FY 2017-18 Proposed Budget Leaves Sheriff's Department Understaffed & Underfunded

by ALADS Board of Directors
It is often said that the level of commitment to an idea or project can be measured by one's monetary commitment to it; hence the phrase "put your money where your mouth is." While the Los Angeles County Sheriff's Department has occupied a great deal of time, focus, and calls for changes by the Board of Supervisors, the level of commitment has to be questioned in light of funds the department is slated to receive in the upcoming 2017-2018 fiscal year. 
Los Angeles County unveiled a proposed $30-billion budget for Fiscal Year 2017-2018.The proposed budget, if adopted, would be a huge step back for public safety in the county. The combination of rising crime and a short-staffed Los Angeles County Sheriff's Department (LASD) should be troubling for every resident of the county. 
It will take a multiyear commitment of resources to resolve the chronic understaffing of the department. As of June 2016, there were 7,456 deputy sheriffs. However, 779 deputies have or will reach 30 years of service by the end of 2017; another 1,643 will reach 30 years of service by 2021. In short, the department faces the near-term loss of nearly 30% of the current deputies due to retirement. In all, the department is understaffed by more than 1,000 authorized deputy positions and ALADS (we) estimate the shortage to be much greater when measured against operational demands.
The Sheriff had requested $2.3 billion in his budget, and the county's response was a budget that is a staggering 26.5% less.  To everyone's surprise, the proposed budget adds only 18 new deputy sheriff positions, which is clearly not a meaningful increase in budgeted positions for our growing county. This inadequate budget comes as crime has risen for the second year in a row, with violent crime rates up 9% as of December 2016, violent crime rates in the county and property crime rates increasing 6%. As Los Angeles and Paris enter the final competitive stretch for the 2020 Olympics - this sends the wrong message about our priorities.

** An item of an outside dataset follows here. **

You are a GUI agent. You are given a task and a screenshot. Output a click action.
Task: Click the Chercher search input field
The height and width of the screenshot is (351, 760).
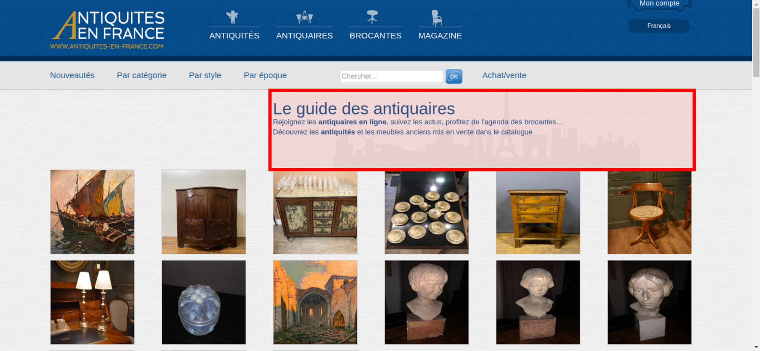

Having a fully funded, fully staffed Sheriff's Department is a proven effective crime prevention strategy and a wise investment, not a burdensome cost. Studies by the Public Policy Institute of California (PPIC) that found that every additional peace officer hired has the effect of cutting 1.3 violent crimes and 4.2 property crimes each year. There is also a financial benefit to the community as each additional deputy is estimated to reduce the total cost of crime for residents by more than $300,000. When conducting a cost-benefit analysis, it is clear that the decreased cost of crime far exceeds the cost of hiring a deputy sheriff; which makes hiring additional deputies a cost-effective investment to fighting crime. 
Academic research on the cost of crime and the effectiveness of law enforcement in preventing crime, conducted by the Rand Corporation concluded that the return on investment for hiring additional law enforcement was likely to be appreciably above the cost of hiring. Bottom line: hiring deputies make business sense.
The currently proposed budget does more than shortchange the Sheriff's Department, it shortchanges the residents of Los Angeles County where the quiet majority support law enforcement, count on our services 24/7, and expect their tax dollars to provide full service. The first step towards providing residents services they have paid for and deserve is to readjust the budget and provide funds to hire more deputy sheriffs.
The Association for Los Angeles Deputy Sheriffs (ALADS) is the collective bargaining agent representing more than 7,900 deputy sheriffs and district attorney investigators working in Los Angeles County.